Search for the word “automobile” at Google, and the search engine might expand your search to include results for the word “car” as well, since it is a synonym of the word automobile. Accidentally misspell the word as “automoble” and Google might automatically correct your spelling error and search for “automobile.”
Follow that up with a search for the word “driving” and Google could expand your query by using a process called stemming to look at the root of the word (driv-) and adding common endings to it, to come up with, and include in the search, such words as “driving,” and “driver.”
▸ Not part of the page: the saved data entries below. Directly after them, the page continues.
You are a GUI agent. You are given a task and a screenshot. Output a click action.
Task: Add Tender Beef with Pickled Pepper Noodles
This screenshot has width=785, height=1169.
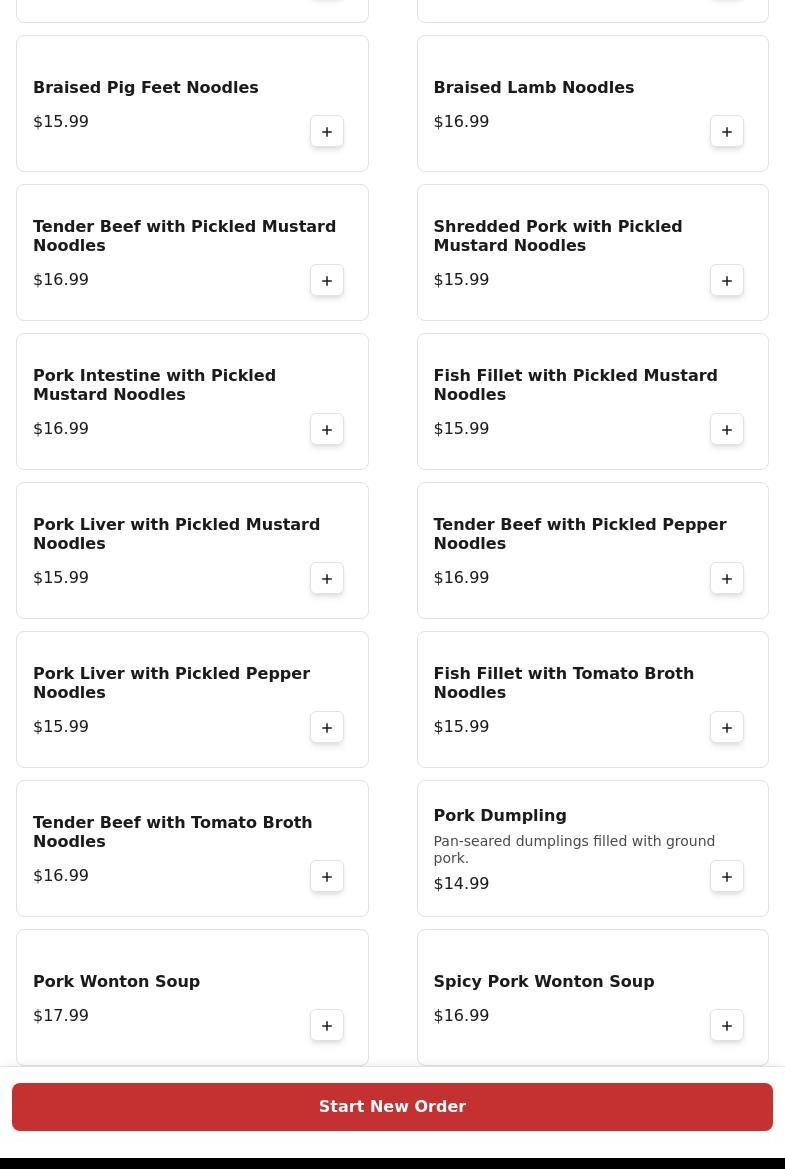point(727,579)
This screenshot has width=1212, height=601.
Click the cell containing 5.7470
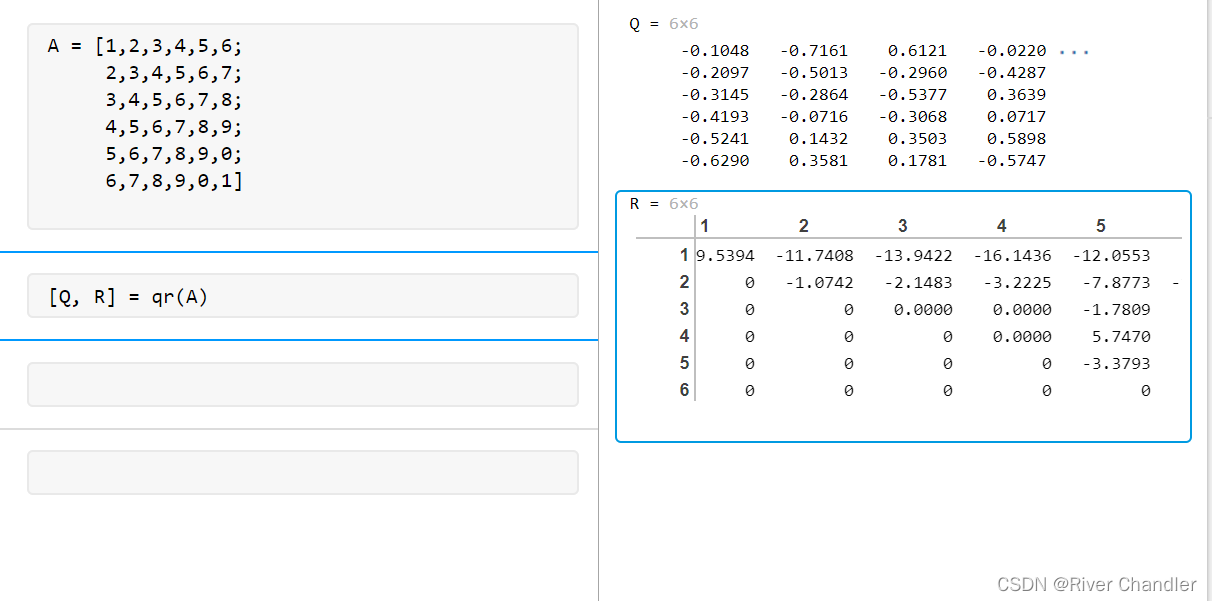coord(1120,336)
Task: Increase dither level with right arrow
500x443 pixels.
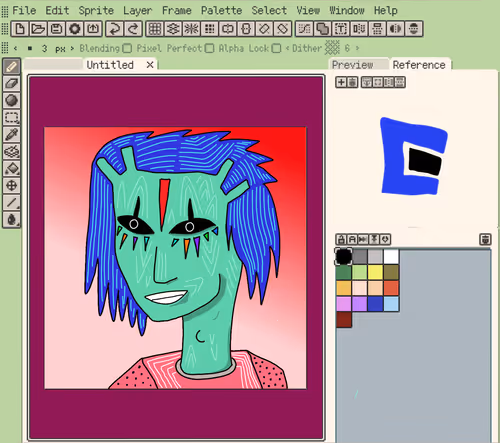Action: tap(357, 48)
This kind of query expansion is aimed at providing searchers with better search results. This method of expanding queries might not happen yet (though it sometimes appears to for spelling corrections at least), and it might not happen in all searches.
Typical approaches to query expansion include:
- Stemming of words,
- Correction of spelling errors, and;
- Augmentating search queries by doing things such as using synonyms of words that occur in the original query.
A couple of white papers from Google and a newly published patent application explore some of the ways that Google might use machine translation to find synonyms for words to expand the search terms that you might use.
There are a few different ways that expanding queries using synonyms can be done.
1) Synonyms for a word might be found in a thesaurus where those synonyms have been identified by experts, or a lexical ontology (an organized vocabulary of words).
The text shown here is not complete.